Use the Super Contribution Calculator to model the impact of salary sacrifice on your take-home pay and retirement balance. This guide explains the mechanics behind it.
What salary sacrifice actually means
Salary sacrifice is an arrangement between you and your employer where you agree to receive less take-home pay in exchange for additional contributions going into your superannuation fund. The portion you sacrifice is paid from your pre-tax salary — before income tax is calculated.
This matters because contributions going into super as salary sacrifice are taxed at 15% (the concessional contributions tax rate) rather than your marginal income tax rate, which could be 30%, 37%, or 45%. The difference is your tax saving.
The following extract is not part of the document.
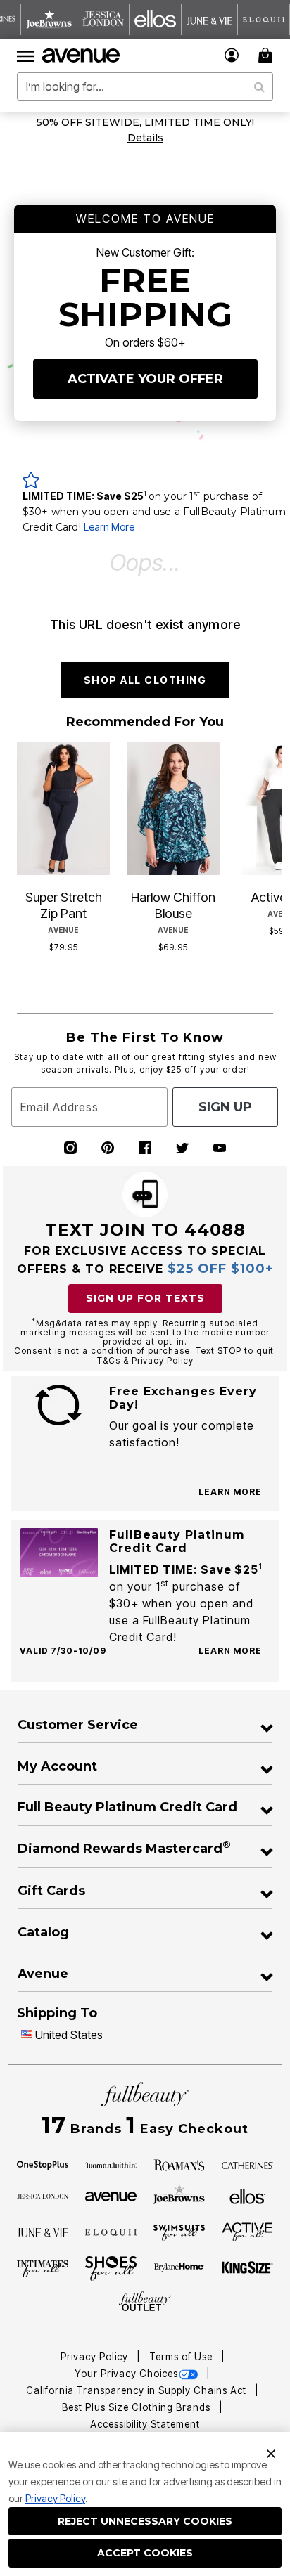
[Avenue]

The maths: a concrete example
Say you earn $95,000 per year. Your marginal tax rate is 30%. If you salary sacrifice $500 per month ($6,000 per year) into super:
- Without sacrifice: That $6,000 is taxed at 30% = $1,800 in income tax, leaving $4,200 in your pocket
- With sacrifice: That $6,000 goes to super where it's taxed at 15% = $900 in contributions tax, leaving $5,100 in your super fund
- Your gain: $5,100 in super vs $4,200 in your hand — that's $900 per year better off, purely from the tax difference
And that $5,100 sits in super growing with compounding returns, sheltered from further tax on earnings (at a maximum of 15% in the accumulation phase).
Use the Take Home Pay Calculator to see exactly how your net pay changes with a salary sacrifice arrangement.
The concessional contributions cap
Salary sacrifice contributions are classified as concessional contributions — they include your employer's compulsory super guarantee (SG) contributions as well. For 2025-26, the concessional contributions cap is $30,000 per year.